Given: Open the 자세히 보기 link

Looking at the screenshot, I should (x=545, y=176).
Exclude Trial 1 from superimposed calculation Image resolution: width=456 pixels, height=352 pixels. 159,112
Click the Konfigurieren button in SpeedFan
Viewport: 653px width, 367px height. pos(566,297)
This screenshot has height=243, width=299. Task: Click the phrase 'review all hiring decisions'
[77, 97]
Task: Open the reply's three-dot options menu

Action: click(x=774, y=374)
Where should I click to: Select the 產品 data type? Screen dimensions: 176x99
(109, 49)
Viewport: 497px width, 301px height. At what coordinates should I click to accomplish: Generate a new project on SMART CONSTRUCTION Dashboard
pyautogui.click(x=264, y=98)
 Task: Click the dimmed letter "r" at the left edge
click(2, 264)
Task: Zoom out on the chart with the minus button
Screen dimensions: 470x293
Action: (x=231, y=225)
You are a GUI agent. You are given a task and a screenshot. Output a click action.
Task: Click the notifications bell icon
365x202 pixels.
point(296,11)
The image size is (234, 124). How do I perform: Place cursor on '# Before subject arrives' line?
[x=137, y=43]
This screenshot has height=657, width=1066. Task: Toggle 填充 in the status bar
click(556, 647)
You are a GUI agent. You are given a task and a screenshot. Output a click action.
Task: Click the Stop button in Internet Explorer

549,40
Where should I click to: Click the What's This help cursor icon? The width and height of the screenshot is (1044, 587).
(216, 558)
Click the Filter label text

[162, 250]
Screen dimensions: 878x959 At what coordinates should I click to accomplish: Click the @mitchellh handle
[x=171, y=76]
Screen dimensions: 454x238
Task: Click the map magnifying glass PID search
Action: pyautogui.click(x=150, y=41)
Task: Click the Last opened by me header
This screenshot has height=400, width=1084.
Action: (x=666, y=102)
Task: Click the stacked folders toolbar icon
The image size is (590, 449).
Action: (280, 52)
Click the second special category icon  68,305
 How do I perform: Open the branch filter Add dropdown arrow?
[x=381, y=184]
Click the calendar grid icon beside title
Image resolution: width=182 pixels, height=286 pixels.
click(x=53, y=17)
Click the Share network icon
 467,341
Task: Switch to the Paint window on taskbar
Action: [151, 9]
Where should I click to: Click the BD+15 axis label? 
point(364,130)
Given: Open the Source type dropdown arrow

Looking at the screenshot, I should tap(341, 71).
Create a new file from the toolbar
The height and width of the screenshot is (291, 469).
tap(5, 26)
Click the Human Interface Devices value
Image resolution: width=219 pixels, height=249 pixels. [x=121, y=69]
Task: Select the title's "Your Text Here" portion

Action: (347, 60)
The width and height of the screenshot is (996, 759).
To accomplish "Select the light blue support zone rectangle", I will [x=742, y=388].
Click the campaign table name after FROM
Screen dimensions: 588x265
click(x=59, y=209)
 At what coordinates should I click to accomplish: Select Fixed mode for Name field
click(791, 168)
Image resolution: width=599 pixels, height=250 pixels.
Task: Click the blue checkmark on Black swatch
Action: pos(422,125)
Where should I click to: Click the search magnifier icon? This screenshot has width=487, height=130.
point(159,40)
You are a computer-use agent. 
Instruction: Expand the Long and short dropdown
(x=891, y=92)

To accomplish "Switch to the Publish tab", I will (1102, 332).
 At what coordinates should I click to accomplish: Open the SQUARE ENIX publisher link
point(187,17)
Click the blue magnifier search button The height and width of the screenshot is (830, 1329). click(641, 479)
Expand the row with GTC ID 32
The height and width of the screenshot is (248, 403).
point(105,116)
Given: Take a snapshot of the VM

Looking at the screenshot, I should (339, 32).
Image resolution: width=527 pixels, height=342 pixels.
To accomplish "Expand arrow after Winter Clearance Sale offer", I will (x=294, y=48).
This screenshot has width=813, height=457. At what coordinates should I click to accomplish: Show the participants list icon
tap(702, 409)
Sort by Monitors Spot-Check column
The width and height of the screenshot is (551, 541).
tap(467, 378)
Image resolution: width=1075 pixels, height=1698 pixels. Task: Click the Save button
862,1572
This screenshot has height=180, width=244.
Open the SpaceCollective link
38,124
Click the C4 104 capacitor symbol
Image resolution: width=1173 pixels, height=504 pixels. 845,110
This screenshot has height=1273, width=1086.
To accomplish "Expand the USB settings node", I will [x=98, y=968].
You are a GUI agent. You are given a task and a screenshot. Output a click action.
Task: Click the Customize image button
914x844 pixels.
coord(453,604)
* * *
• _ASSIGNED TASK_:
Return the data exactly, every line included.

• _WRITTEN ANSWER_:
Given: Open the 자세히 보기 link

Looking at the screenshot, I should (x=545, y=176).
Exclude Trial 1 from superimposed calculation Image resolution: width=456 pixels, height=352 pixels. 159,112
Click the Konfigurieren button in SpeedFan
Viewport: 653px width, 367px height. pos(566,297)
This screenshot has height=243, width=299. Task: Click the phrase 'review all hiring decisions'
[77, 97]
Task: Open the reply's three-dot options menu

Action: click(x=774, y=374)
Where should I click to: Select the 產品 data type? Screen dimensions: 176x99
(109, 49)
Viewport: 497px width, 301px height. At what coordinates should I click to accomplish: Generate a new project on SMART CONSTRUCTION Dashboard
pyautogui.click(x=264, y=98)
 Task: Click the dimmed letter "r" at the left edge
click(2, 264)
Task: Zoom out on the chart with the minus button
Screen dimensions: 470x293
Action: (x=231, y=225)
You are a GUI agent. You are given a task and a screenshot. Output a click action.
Task: Click the notifications bell icon
365x202 pixels.
point(296,11)
The image size is (234, 124). How do I perform: Place cursor on '# Before subject arrives' line?
[x=137, y=43]
This screenshot has height=657, width=1066. Task: Toggle 填充 in the status bar
click(556, 647)
You are a GUI agent. You are given a task and a screenshot. Output a click action.
Task: Click the Stop button in Internet Explorer

549,40
Where should I click to: Click the What's This help cursor icon? The width and height of the screenshot is (1044, 587).
(216, 558)
Click the Filter label text

[162, 250]
Screen dimensions: 878x959 At what coordinates should I click to accomplish: Click the @mitchellh handle
[x=171, y=76]
Screen dimensions: 454x238
Task: Click the map magnifying glass PID search
Action: pyautogui.click(x=150, y=41)
Task: Click the Last opened by me header
This screenshot has height=400, width=1084.
Action: (x=666, y=102)
Task: Click the stacked folders toolbar icon
The image size is (590, 449).
Action: (280, 52)
Click the second special category icon  68,305
 How do I perform: Open the branch filter Add dropdown arrow?
[x=381, y=184]
Click the calendar grid icon beside title
Image resolution: width=182 pixels, height=286 pixels.
click(x=53, y=17)
Click the Share network icon
 467,341
Task: Switch to the Paint window on taskbar
Action: [151, 9]
Where should I click to: Click the BD+15 axis label? 
point(364,130)
Given: Open the Source type dropdown arrow

Looking at the screenshot, I should tap(341, 71).
Create a new file from the toolbar
The height and width of the screenshot is (291, 469).
tap(5, 26)
Click the Human Interface Devices value
Image resolution: width=219 pixels, height=249 pixels. [x=121, y=69]
Task: Select the title's "Your Text Here" portion

Action: (347, 60)
The width and height of the screenshot is (996, 759).
To accomplish "Select the light blue support zone rectangle", I will [x=742, y=388].
Click the campaign table name after FROM
Screen dimensions: 588x265
click(x=59, y=209)
 At what coordinates should I click to accomplish: Select Fixed mode for Name field
click(791, 168)
Image resolution: width=599 pixels, height=250 pixels.
Task: Click the blue checkmark on Black swatch
Action: pos(422,125)
Where should I click to: Click the search magnifier icon? This screenshot has width=487, height=130.
point(159,40)
You are a computer-use agent. 
Instruction: Expand the Long and short dropdown
(x=891, y=92)

To accomplish "Switch to the Publish tab", I will (1102, 332).
 At what coordinates should I click to accomplish: Open the SQUARE ENIX publisher link
point(187,17)
Click the blue magnifier search button The height and width of the screenshot is (830, 1329). click(641, 479)
Expand the row with GTC ID 32
The height and width of the screenshot is (248, 403).
point(105,116)
Given: Take a snapshot of the VM

Looking at the screenshot, I should (339, 32).
Image resolution: width=527 pixels, height=342 pixels.
To accomplish "Expand arrow after Winter Clearance Sale offer", I will (x=294, y=48).
This screenshot has width=813, height=457. At what coordinates should I click to accomplish: Show the participants list icon
tap(702, 409)
Sort by Monitors Spot-Check column
The width and height of the screenshot is (551, 541).
tap(467, 378)
Image resolution: width=1075 pixels, height=1698 pixels. Task: Click the Save button
862,1572
This screenshot has height=180, width=244.
Open the SpaceCollective link
38,124
Click the C4 104 capacitor symbol
Image resolution: width=1173 pixels, height=504 pixels. 845,110
This screenshot has height=1273, width=1086.
To accomplish "Expand the USB settings node", I will [x=98, y=968].
You are a GUI agent. You are given a task and a screenshot. Output a click action.
Task: Click the Customize image button
914x844 pixels.
coord(453,604)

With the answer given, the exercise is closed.